Pour se servir, rien de plus simple, il suffit d’amener sa bouteille en verre ou son bocal, la peser et la remplir de la quantité de produit désiré. Vous pouvez trouver des bouteilles en verre consignées sur place la plupart du temps. Et si vous n’êtes pas sûr.e d’avoir bien lavé votre bouteille, certains services comme Jean Bouteille, vous proposent de rendre la consigne afin que vous puissiez en utiliser une autre.
Alors à vos bouteilles !
Les freins au retour de la consigne
Même si le développement de la consigne est cité comme un des objectifs du Programme national de prévention des déchets 2014-20205, cela n’est malheureusement pas encore une priorité dans la gestion des déchets en France. Si la consigne a été évoquée timidement dans le projet de loi sur l’économie circulaire en 2019, avec l’ambition de créer des fonds pour le réemploi6, la volonté politique n’est pas encore assez forte pour pousser les industriels à changer leurs modes d’emballage. Parmi les freins au retour de la consigne : les étiquettes sur les bouteilles ! La plupart sont en effet des adhésifs permanents. Or il faut des étiquettes hydrosolubles7, c'est-à-dire qui se dissolvent dans l’eau, pour que les bouteilles soient facilement nettoyables. La multiplicité des formats de bouteilles complexifient également la consigne et il faudrait enfin une conception plus résistante. Bref, le retour de la consigne n’est pas une question simple. Il demande d’investir dans des structures spécialisées pour le nettoyage, à proximité des usines de reconditionnement, et nécessite de repenser l’emballage.

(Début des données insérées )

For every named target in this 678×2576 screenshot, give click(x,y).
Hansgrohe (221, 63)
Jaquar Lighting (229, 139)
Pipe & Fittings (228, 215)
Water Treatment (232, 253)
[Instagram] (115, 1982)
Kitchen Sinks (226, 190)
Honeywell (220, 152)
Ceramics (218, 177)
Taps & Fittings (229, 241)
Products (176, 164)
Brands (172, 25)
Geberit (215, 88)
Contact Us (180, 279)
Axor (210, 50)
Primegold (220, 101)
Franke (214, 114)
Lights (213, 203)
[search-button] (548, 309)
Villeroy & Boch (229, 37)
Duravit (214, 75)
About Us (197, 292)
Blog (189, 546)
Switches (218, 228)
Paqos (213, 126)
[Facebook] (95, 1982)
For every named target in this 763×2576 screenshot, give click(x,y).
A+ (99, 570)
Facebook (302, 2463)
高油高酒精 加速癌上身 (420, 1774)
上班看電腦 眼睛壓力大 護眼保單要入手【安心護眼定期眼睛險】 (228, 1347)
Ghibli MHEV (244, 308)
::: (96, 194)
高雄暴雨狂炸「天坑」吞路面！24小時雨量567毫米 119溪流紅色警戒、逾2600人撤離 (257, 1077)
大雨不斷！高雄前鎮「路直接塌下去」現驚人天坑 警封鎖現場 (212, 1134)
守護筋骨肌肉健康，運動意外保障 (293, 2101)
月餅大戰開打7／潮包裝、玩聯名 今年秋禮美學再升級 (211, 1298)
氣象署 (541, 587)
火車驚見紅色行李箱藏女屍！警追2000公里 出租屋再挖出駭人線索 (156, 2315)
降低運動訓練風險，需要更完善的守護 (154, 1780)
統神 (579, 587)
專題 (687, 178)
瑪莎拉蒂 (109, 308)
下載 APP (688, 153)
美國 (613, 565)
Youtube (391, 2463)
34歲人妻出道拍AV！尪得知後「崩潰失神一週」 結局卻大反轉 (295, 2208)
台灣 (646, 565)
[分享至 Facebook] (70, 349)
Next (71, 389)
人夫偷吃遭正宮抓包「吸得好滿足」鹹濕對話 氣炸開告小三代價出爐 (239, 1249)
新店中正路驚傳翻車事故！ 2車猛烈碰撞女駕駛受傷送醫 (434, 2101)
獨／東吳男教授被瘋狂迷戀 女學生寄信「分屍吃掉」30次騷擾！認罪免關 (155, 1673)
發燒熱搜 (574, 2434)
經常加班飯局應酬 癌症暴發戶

Enfin, reste à motiver les particuliers à privilégier les produits consignés, via une incitation financière…. et/ou par une sensibilisation aux enjeux environnementaux 8. A nous, consommateurs, de voir là une solution d’avenir pour dire définitivement stop au jetable !
Économique, écologique et durable, la consigne a tout bon. Alors avec la mode du vintage, on espère que la consigne redevienne elle aussi tendance, et retrouver l’habitude de rapporter ses bouteilles en verre contre quelques centimes !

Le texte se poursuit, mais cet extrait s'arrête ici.